具体的には、高血圧などの生活習慣病患者を例にあげ、血圧や血糖値は患者が自ら自宅で測定できると指摘。医師や薬剤師が患者の居宅を訪問するのではなく、スマホの持つ機能である写真メール、テレビ電話を活用して遠隔診療を行うことを例としてあげた。
これに対し、診療側の中川俊男委員(日本医師会副会長)は、「ICTがいくら発達しても、医療は変わってはいけない。医療は対面診療が原則だ」、「診察はコミュニケーションが取れればいいのではない。顔色や息遣い、雰囲気も表情もその時の状況も対面でやるのが原則で、きわめて重要だ」と猛反発。医療ICTはあくまで“補完するツール”に過ぎないとの考えを強調した。
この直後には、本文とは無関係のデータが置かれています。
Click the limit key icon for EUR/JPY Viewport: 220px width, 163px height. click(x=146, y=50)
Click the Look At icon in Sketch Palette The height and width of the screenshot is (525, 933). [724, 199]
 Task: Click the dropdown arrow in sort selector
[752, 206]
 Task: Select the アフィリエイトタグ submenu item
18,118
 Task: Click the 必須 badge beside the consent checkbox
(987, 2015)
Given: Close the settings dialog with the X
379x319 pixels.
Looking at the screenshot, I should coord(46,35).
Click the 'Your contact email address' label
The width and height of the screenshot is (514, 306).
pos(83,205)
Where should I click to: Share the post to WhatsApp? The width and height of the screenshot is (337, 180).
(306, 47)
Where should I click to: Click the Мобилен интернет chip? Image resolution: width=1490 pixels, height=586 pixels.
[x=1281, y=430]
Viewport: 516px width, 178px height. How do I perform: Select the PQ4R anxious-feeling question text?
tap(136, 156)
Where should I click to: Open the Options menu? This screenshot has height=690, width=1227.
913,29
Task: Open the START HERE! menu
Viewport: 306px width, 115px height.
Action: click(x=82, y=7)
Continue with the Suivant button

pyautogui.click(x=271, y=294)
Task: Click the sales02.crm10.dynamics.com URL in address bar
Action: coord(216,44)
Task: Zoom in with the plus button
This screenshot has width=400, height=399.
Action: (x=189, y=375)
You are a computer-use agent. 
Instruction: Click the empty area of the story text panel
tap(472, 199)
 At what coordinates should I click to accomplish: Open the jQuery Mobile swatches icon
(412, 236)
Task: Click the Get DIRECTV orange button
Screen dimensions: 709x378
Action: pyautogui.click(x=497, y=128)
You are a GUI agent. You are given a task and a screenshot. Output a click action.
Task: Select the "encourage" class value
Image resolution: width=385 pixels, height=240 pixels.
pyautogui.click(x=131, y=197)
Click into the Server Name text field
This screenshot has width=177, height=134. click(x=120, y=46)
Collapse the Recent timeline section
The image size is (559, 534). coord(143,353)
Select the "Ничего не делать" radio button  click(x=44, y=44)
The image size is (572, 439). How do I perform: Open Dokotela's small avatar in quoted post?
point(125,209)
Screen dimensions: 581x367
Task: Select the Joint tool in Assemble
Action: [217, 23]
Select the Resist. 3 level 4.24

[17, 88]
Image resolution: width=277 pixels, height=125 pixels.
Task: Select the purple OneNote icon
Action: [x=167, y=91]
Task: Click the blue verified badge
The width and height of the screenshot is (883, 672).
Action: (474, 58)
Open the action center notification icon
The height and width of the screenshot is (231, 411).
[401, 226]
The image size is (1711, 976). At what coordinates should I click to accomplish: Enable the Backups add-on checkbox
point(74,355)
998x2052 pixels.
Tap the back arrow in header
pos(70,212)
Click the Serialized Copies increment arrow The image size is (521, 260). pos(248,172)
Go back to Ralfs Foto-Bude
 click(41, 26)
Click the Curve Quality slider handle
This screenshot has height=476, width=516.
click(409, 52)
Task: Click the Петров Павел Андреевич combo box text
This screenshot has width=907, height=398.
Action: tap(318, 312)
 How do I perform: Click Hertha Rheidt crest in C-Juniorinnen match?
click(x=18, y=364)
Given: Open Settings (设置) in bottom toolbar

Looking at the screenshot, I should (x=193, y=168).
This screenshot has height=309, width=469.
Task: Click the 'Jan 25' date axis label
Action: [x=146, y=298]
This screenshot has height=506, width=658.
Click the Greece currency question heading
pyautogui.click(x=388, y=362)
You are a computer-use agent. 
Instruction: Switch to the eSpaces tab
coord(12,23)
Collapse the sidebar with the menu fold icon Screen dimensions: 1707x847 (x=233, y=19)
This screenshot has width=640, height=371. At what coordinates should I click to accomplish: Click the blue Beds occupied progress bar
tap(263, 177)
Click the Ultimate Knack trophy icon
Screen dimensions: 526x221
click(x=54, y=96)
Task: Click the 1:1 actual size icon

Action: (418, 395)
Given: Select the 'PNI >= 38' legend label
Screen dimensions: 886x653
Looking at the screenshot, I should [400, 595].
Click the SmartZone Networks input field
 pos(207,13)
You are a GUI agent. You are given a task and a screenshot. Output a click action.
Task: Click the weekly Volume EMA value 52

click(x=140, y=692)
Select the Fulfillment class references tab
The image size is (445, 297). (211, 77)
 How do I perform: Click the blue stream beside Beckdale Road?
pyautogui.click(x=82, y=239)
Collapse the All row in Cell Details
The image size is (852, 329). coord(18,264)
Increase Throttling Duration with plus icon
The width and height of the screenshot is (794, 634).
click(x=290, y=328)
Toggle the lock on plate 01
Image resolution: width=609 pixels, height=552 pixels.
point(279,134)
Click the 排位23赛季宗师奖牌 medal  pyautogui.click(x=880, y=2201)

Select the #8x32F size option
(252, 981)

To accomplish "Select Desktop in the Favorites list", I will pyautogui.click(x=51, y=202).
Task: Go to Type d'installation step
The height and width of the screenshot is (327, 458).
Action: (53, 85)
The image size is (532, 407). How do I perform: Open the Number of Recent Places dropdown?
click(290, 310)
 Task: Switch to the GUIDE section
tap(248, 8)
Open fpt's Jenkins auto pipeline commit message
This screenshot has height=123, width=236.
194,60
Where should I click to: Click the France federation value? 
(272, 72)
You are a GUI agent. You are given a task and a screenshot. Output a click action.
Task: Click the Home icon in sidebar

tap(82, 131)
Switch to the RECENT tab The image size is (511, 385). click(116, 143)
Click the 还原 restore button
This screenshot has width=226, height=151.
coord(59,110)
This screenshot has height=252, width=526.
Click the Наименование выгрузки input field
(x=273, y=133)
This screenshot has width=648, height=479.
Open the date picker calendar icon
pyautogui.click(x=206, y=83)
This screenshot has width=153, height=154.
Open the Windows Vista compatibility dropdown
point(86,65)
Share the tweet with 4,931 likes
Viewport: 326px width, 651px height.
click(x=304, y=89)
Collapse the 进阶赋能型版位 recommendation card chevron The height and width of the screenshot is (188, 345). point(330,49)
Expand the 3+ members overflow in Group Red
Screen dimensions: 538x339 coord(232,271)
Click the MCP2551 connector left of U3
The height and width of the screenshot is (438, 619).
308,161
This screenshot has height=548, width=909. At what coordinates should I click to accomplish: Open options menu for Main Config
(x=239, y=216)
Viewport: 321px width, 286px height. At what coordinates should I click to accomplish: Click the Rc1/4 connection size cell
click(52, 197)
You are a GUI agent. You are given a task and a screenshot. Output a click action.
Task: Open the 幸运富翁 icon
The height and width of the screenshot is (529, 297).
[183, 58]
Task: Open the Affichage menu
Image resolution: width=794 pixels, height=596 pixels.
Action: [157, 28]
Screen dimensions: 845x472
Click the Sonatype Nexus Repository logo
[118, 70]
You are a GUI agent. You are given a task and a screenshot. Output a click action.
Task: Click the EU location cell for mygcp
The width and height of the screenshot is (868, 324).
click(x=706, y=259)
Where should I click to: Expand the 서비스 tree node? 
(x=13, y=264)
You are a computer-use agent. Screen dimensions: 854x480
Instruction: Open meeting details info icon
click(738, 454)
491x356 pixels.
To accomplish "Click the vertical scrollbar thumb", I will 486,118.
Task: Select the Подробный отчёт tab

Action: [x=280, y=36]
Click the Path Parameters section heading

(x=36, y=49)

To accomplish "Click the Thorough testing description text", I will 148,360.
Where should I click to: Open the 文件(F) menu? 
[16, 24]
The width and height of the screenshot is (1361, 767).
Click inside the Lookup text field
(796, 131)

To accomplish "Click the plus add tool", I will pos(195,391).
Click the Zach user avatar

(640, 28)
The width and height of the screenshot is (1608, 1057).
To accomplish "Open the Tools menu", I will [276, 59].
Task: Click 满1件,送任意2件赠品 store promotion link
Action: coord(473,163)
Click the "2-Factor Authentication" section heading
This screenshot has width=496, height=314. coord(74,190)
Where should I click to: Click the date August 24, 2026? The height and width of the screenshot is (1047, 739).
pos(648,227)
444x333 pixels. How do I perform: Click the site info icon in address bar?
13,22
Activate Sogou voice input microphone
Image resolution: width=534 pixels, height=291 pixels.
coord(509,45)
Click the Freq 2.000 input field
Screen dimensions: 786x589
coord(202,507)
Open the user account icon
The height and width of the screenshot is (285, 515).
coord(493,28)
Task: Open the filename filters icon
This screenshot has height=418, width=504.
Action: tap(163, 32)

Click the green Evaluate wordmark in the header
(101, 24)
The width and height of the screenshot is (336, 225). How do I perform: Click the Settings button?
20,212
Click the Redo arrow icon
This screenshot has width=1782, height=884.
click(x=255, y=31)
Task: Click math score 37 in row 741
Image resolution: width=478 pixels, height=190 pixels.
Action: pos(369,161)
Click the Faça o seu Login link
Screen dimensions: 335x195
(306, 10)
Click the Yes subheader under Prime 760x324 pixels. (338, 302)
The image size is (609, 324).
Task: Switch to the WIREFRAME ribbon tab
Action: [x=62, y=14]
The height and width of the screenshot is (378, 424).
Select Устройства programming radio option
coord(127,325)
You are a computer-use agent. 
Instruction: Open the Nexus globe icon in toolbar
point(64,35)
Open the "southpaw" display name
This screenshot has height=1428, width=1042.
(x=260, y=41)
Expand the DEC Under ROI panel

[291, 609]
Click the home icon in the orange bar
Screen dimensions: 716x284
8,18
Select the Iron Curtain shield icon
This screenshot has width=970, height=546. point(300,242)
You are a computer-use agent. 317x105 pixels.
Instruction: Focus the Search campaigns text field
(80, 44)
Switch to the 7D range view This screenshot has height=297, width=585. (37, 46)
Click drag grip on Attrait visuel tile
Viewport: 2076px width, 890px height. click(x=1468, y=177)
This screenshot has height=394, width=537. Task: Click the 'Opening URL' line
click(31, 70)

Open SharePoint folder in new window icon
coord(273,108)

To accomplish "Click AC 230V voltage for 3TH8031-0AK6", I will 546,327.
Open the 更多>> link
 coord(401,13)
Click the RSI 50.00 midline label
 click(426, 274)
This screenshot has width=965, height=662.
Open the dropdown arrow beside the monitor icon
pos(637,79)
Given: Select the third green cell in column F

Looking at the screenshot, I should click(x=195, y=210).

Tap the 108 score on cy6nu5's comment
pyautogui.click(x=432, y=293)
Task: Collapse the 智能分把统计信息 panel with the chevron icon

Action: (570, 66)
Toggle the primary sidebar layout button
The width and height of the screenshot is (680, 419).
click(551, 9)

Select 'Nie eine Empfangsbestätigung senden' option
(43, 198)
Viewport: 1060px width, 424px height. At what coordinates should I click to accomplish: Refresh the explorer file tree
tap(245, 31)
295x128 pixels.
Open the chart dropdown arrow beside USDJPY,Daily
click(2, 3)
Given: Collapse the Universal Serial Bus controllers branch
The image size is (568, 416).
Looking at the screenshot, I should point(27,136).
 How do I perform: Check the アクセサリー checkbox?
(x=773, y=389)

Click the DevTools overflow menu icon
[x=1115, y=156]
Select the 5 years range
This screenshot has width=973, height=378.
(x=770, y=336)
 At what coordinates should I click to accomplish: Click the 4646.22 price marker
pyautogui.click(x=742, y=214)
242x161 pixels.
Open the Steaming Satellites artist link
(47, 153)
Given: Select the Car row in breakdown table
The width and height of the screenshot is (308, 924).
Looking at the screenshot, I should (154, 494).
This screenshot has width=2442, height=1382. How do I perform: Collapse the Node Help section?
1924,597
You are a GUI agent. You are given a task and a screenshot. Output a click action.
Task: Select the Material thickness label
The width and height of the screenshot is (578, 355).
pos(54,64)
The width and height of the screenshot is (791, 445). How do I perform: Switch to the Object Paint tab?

また、患者の状態を判断するのもかかりつけ医の役目であり、薬剤師や看護師などの活用にも反対した。
診療側の松原謙二委員(日本医師会副会長)も、「在宅医療で看る患者は、寝たきりに近い状態。何が起こるかわからない。それだけ弱っている状態だ」との認識を示し、遠隔診療で対応することは難しいとの見方を示した。
診療側の猪口雄二委員(全日本病院協会副会長)は、日本各地で医療資源や環境が異なり、医療ICTや遠隔診療の位置づけや重みが異なると指摘した。「例えば北海道で雪がひどい時にどう往診するか訪問看護に行くかということも問題になる。遠隔診療も有益なところでは使えばいい。都会のようにすぐかかれるところであれば、その方が優しい」と述べ、遠隔診療を是か非で論ずるのではなく、「訪問、在宅については過疎地では広げられなくて困っている実情がある。広く議論していくべきだ」との考えを示した。